# [Records for this task]
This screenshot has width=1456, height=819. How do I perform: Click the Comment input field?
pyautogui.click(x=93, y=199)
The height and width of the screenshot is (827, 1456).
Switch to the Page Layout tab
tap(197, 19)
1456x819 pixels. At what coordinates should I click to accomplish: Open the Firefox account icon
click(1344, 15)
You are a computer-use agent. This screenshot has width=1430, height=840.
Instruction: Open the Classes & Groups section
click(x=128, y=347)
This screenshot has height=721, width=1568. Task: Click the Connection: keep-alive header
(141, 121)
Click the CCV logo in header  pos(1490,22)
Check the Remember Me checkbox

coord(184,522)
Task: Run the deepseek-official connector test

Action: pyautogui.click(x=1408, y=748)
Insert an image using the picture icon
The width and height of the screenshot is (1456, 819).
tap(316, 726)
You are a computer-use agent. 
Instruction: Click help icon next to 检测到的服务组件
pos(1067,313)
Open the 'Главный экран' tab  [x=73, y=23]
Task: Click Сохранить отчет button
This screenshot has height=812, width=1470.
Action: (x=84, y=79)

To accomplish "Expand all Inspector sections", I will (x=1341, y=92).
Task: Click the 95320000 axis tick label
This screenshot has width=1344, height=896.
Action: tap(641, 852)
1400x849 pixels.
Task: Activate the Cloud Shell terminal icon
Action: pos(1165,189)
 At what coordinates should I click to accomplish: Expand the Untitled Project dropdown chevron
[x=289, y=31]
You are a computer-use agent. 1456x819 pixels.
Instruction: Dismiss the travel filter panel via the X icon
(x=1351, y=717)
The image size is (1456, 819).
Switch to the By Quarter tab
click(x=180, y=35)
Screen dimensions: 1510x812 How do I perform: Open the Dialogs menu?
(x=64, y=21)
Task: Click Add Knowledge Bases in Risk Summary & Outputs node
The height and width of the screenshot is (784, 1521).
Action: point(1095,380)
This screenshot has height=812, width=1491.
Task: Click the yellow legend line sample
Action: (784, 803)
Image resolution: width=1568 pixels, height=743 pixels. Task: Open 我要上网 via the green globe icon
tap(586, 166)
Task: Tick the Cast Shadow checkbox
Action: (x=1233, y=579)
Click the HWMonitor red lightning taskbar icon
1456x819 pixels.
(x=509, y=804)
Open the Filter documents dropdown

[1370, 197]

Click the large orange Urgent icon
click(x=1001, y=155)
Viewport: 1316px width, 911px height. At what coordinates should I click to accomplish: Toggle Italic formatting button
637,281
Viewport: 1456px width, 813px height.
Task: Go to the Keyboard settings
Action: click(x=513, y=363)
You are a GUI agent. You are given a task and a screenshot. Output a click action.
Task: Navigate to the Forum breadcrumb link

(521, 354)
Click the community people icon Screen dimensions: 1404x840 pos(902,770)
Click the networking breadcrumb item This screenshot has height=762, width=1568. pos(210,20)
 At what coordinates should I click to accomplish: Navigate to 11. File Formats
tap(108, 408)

# [What the exercise asks]
Repeat nothing before the line containing "Click the networking"; repeat that line and every later line of the listing exactly.

# [Solution]
Click the networking breadcrumb item This screenshot has height=762, width=1568. pos(210,20)
 At what coordinates should I click to accomplish: Navigate to 11. File Formats
tap(108, 408)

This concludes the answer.